What is devTOX quickPredict (devTOXqp)?
The devTOXqp in vitro assay uses either human embryonic stem (hES) cells or induced pluripotent stem (iPS) cells to provide a signal of a test article’s potential to disrupt human development.
What are the benefits of using the devTOXqp?
- Early identification and elimination of potential developmental toxicants may help to reduce time and cost of subsequent testing and aid in prioritizing a series of molecules for further development.
- The first and only human cell-based system commercially available for developmental toxicity testing.
- Better predictivity than other in vitro and in vivo assays.
- Low cost.
- Small amount of test compound required.
- Quick turnaround time.
How should the assay be used?
devTOXqP can be used to screen and prioritize a series of compounds to determine which compound has the lowest developmental toxicity potential. Due to its high concordance with required animal models, devTOXqP can be used as part of the workflow to reduce animal testing.
During which stage of a compound’s development should the assays be used?
Most often, devTOX is used early in the discovery phase for a series of molecules after they have been deemed active. The devTOXqP assay can be used to provide information regarding the concentration at which the test article has the potential to elicit developmental toxicity. devTOXqP aids in decision-making prior to much more costly and time-intensive preclinical in vivo studies.

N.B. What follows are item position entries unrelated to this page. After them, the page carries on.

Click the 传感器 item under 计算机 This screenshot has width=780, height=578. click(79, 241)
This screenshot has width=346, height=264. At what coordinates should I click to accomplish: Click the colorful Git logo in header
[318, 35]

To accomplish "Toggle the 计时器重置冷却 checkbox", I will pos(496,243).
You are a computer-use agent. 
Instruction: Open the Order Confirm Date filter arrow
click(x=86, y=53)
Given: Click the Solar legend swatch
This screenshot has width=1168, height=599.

Why do you offer both hES and iPS cell types?
Stemina offers two cell types to provide flexibility in choosing the cell type that best serves the scientific or regulatory / policy requirements of our clients. The assay was originally developed and optimized using WA09 hES cells. Of the available hES cell lines, this line is best characterized and used most often by researchers. Some sponsors prefer iPS cells due to corporate policies or governmental regulations that preclude the use of hES cells.
Which is more effective: hES or iPS cell types?

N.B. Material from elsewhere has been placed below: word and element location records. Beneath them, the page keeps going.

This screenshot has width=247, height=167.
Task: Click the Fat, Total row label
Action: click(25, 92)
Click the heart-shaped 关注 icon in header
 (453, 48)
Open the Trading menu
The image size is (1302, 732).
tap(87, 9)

Experiments comparing the compound predictions from the devTOXqP model have shown that both iPS and hES cells predict potential developmental toxicants with 85% accuracy. While slight differences have been identified between these two cell types, the scientific literature and our own internal studies have shown that these differences are minor. Studies performed at Stemina have shown 97% concordance between the cell types.
How do I interpret the results across the eight exposure levels provided by the devTOXqP assay if I don’t know the likely therapeutic or exposure range early in the discovery phase of development?
The results should be considered in the context of the total information generated as test articles are advanced through testing, just as would be done with any discovery phase in vitro assay. If the test article shows no potential to act as a developmental toxicant, or indications of developmental toxicity are seen only at the highest exposure levels, this is important information as the likely therapeutic or exposure range is established.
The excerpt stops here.